**TASK PROMPT:** Only an exact repetition of all the entries will be accepted.

· · · ·

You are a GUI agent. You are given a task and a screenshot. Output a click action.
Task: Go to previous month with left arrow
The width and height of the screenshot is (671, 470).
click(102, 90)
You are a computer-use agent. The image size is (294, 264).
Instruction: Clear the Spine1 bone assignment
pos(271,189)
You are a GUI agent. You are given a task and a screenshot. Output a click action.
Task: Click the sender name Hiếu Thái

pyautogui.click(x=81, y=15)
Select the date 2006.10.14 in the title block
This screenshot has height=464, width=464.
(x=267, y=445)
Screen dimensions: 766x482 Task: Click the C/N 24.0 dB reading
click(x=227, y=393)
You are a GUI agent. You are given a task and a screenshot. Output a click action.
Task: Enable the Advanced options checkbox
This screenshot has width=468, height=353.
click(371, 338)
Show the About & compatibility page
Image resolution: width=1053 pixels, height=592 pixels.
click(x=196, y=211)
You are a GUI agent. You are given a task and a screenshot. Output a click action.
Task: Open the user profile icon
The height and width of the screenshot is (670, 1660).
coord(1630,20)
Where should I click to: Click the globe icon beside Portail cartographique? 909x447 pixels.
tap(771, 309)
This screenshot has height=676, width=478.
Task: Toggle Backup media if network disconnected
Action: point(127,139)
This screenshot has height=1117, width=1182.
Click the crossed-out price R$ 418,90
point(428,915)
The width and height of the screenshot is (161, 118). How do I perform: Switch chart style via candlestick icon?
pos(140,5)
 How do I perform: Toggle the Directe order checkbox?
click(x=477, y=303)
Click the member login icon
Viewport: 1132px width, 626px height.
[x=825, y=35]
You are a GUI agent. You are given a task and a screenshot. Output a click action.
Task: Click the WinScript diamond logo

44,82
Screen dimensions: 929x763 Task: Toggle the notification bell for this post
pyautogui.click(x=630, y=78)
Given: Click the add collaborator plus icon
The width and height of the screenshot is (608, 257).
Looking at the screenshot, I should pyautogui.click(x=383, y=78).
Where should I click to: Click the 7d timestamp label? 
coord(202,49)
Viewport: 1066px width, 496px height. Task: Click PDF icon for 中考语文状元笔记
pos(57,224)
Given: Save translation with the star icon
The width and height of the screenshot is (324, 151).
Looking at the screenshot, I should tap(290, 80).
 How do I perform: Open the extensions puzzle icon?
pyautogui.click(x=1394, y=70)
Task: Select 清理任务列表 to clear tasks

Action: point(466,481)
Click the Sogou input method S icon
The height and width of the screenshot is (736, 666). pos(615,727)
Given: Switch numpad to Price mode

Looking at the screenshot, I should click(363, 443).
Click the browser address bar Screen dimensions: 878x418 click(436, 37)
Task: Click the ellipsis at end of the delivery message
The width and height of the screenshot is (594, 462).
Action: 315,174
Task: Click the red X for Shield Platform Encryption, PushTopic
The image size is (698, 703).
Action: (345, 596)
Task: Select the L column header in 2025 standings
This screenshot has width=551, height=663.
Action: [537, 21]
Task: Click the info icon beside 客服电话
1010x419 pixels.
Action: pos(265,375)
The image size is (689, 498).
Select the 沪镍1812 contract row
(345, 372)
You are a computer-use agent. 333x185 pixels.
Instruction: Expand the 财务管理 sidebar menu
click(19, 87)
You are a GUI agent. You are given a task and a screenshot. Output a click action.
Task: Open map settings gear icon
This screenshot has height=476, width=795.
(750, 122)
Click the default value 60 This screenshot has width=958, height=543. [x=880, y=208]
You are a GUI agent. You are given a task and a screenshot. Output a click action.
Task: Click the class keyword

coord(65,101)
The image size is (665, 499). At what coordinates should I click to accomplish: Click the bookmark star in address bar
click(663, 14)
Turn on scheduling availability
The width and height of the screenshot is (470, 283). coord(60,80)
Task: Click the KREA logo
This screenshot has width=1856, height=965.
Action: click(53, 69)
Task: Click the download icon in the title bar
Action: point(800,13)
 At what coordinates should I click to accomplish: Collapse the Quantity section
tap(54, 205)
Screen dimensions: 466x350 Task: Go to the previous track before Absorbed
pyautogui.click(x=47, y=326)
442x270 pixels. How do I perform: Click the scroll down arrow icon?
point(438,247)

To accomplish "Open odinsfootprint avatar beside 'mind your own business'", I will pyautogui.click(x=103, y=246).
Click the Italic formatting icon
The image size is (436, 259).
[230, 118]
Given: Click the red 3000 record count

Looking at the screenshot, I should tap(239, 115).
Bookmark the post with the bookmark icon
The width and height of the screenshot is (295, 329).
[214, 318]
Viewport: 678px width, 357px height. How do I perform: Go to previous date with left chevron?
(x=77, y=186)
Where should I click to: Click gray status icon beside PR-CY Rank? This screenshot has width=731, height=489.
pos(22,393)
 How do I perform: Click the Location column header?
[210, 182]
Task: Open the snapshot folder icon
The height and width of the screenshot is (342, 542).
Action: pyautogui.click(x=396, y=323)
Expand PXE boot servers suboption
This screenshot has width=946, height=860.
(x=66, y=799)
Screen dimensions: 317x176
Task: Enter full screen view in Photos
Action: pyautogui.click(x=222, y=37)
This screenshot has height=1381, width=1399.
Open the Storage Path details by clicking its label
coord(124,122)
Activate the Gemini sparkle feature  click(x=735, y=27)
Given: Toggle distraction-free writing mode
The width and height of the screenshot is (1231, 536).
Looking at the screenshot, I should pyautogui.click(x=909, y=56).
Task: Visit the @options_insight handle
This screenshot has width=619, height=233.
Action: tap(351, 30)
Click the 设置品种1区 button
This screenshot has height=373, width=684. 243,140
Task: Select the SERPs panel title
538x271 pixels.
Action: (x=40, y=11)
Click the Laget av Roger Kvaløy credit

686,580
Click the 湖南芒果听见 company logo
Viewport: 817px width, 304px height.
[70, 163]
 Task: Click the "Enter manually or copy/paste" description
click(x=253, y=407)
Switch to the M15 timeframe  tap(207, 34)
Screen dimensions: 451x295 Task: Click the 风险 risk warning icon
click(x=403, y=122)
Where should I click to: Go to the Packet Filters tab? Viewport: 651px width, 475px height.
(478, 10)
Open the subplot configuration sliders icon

· · · ·

**ANSWER:**
You are a GUI agent. You are given a task and a screenshot. Output a click action.
Task: Go to previous month with left arrow
The width and height of the screenshot is (671, 470).
click(102, 90)
You are a computer-use agent. The image size is (294, 264).
Instruction: Clear the Spine1 bone assignment
pos(271,189)
You are a GUI agent. You are given a task and a screenshot. Output a click action.
Task: Click the sender name Hiếu Thái

pyautogui.click(x=81, y=15)
Select the date 2006.10.14 in the title block
This screenshot has height=464, width=464.
(x=267, y=445)
Screen dimensions: 766x482 Task: Click the C/N 24.0 dB reading
click(x=227, y=393)
You are a GUI agent. You are given a task and a screenshot. Output a click action.
Task: Enable the Advanced options checkbox
This screenshot has width=468, height=353.
click(371, 338)
Show the About & compatibility page
Image resolution: width=1053 pixels, height=592 pixels.
click(x=196, y=211)
You are a GUI agent. You are given a task and a screenshot. Output a click action.
Task: Open the user profile icon
The height and width of the screenshot is (670, 1660).
coord(1630,20)
Where should I click to: Click the globe icon beside Portail cartographique? 909x447 pixels.
tap(771, 309)
This screenshot has height=676, width=478.
Task: Toggle Backup media if network disconnected
Action: point(127,139)
This screenshot has height=1117, width=1182.
Click the crossed-out price R$ 418,90
point(428,915)
The width and height of the screenshot is (161, 118). How do I perform: Switch chart style via candlestick icon?
pos(140,5)
 How do I perform: Toggle the Directe order checkbox?
click(x=477, y=303)
Click the member login icon
Viewport: 1132px width, 626px height.
[x=825, y=35]
You are a GUI agent. You are given a task and a screenshot. Output a click action.
Task: Click the WinScript diamond logo

44,82
Screen dimensions: 929x763 Task: Toggle the notification bell for this post
pyautogui.click(x=630, y=78)
Given: Click the add collaborator plus icon
The width and height of the screenshot is (608, 257).
Looking at the screenshot, I should pyautogui.click(x=383, y=78).
Where should I click to: Click the 7d timestamp label? 
coord(202,49)
Viewport: 1066px width, 496px height. Task: Click PDF icon for 中考语文状元笔记
pos(57,224)
Given: Save translation with the star icon
The width and height of the screenshot is (324, 151).
Looking at the screenshot, I should tap(290, 80).
 How do I perform: Open the extensions puzzle icon?
pyautogui.click(x=1394, y=70)
Task: Select 清理任务列表 to clear tasks

Action: point(466,481)
Click the Sogou input method S icon
The height and width of the screenshot is (736, 666). pos(615,727)
Given: Switch numpad to Price mode

Looking at the screenshot, I should click(363, 443).
Click the browser address bar Screen dimensions: 878x418 click(436, 37)
Task: Click the ellipsis at end of the delivery message
The width and height of the screenshot is (594, 462).
Action: 315,174
Task: Click the red X for Shield Platform Encryption, PushTopic
The image size is (698, 703).
Action: (345, 596)
Task: Select the L column header in 2025 standings
This screenshot has width=551, height=663.
Action: [537, 21]
Task: Click the info icon beside 客服电话
1010x419 pixels.
Action: pos(265,375)
The image size is (689, 498).
Select the 沪镍1812 contract row
(345, 372)
You are a computer-use agent. 333x185 pixels.
Instruction: Expand the 财务管理 sidebar menu
click(19, 87)
You are a GUI agent. You are given a task and a screenshot. Output a click action.
Task: Open map settings gear icon
This screenshot has height=476, width=795.
(750, 122)
Click the default value 60 This screenshot has width=958, height=543. [x=880, y=208]
You are a GUI agent. You are given a task and a screenshot. Output a click action.
Task: Click the class keyword

coord(65,101)
The image size is (665, 499). At what coordinates should I click to accomplish: Click the bookmark star in address bar
click(663, 14)
Turn on scheduling availability
The width and height of the screenshot is (470, 283). coord(60,80)
Task: Click the KREA logo
This screenshot has width=1856, height=965.
Action: click(53, 69)
Task: Click the download icon in the title bar
Action: point(800,13)
 At what coordinates should I click to accomplish: Collapse the Quantity section
tap(54, 205)
Screen dimensions: 466x350 Task: Go to the previous track before Absorbed
pyautogui.click(x=47, y=326)
442x270 pixels. How do I perform: Click the scroll down arrow icon?
point(438,247)

To accomplish "Open odinsfootprint avatar beside 'mind your own business'", I will pyautogui.click(x=103, y=246).
Click the Italic formatting icon
The image size is (436, 259).
[230, 118]
Given: Click the red 3000 record count

Looking at the screenshot, I should tap(239, 115).
Bookmark the post with the bookmark icon
The width and height of the screenshot is (295, 329).
[214, 318]
Viewport: 678px width, 357px height. How do I perform: Go to previous date with left chevron?
(x=77, y=186)
Where should I click to: Click gray status icon beside PR-CY Rank? This screenshot has width=731, height=489.
pos(22,393)
 How do I perform: Click the Location column header?
[210, 182]
Task: Open the snapshot folder icon
The height and width of the screenshot is (342, 542).
Action: pyautogui.click(x=396, y=323)
Expand PXE boot servers suboption
This screenshot has width=946, height=860.
(x=66, y=799)
Screen dimensions: 317x176
Task: Enter full screen view in Photos
Action: pyautogui.click(x=222, y=37)
This screenshot has height=1381, width=1399.
Open the Storage Path details by clicking its label
coord(124,122)
Activate the Gemini sparkle feature  click(x=735, y=27)
Given: Toggle distraction-free writing mode
The width and height of the screenshot is (1231, 536).
Looking at the screenshot, I should pyautogui.click(x=909, y=56).
Task: Visit the @options_insight handle
This screenshot has width=619, height=233.
Action: tap(351, 30)
Click the 设置品种1区 button
This screenshot has height=373, width=684. 243,140
Task: Select the SERPs panel title
538x271 pixels.
Action: (x=40, y=11)
Click the Laget av Roger Kvaløy credit

686,580
Click the 湖南芒果听见 company logo
Viewport: 817px width, 304px height.
[70, 163]
 Task: Click the "Enter manually or copy/paste" description
click(x=253, y=407)
Switch to the M15 timeframe  tap(207, 34)
Screen dimensions: 451x295 Task: Click the 风险 risk warning icon
click(x=403, y=122)
Where should I click to: Go to the Packet Filters tab? Viewport: 651px width, 475px height.
(478, 10)
Open the subplot configuration sliders icon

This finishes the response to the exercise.